= Ronald Gilgenbach =

American academic

Ronald M. Gilgenbach is the Chair of the Nuclear Engineering and Radiological Sciences Department at the University of Michigan. His career is in the field of Plasma Physics, including some of the earliest tokamak plasma research in the United States. Gilgenbach has been at the University of Michigan since 1980 and has held his Chair position since 2010. He is also the lead faculty of the Plasma, Pulsed Power, and Microwave Laboratory at the University of Michigan.

== Biography ==
Gilgenbach attended the University of Wisconsin for both his undergraduate degree in Electrical Engineering and M.S. in electrical engineering in 1972 and 1973, respectively. He went on to receive his Ph.D. also in electrical engineering at Columbia University in 1978. During this same period, he was involved with Bell Labs as part of the technical staff. After completing his Ph.D,, Gilgenbach performed gyrotron research at the Naval Research Lab as well as the first electron cyclotron heating experiments on a tokamak plasma in the US at Oak Ridge National Laboratory. Since then, he has been at the University of Michigan where he has published approximately 150 journal articles and has supervised ~50 graduated Ph.D. students. His work at the university has been on particle accelerators, plasma physics, pulsed power, and microwave research. Gilgenbach helped update the University of Michigan's plasma coursework and maintain the nuclear engineering department.

# Dataset section:
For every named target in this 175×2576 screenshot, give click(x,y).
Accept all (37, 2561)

# Instructions to follow:
Answer these questions using the Ronald Gilgenbach biography, numbering each answer to match its question on its own line.
1. Since what year has Gilgenbach held his Chair position?
2. At which university did he earn his Ph.D.?
3. About how many journal articles has he published at the University of Michigan?

# Finished task:
1. 2010
2. Columbia University
3. Approximately 150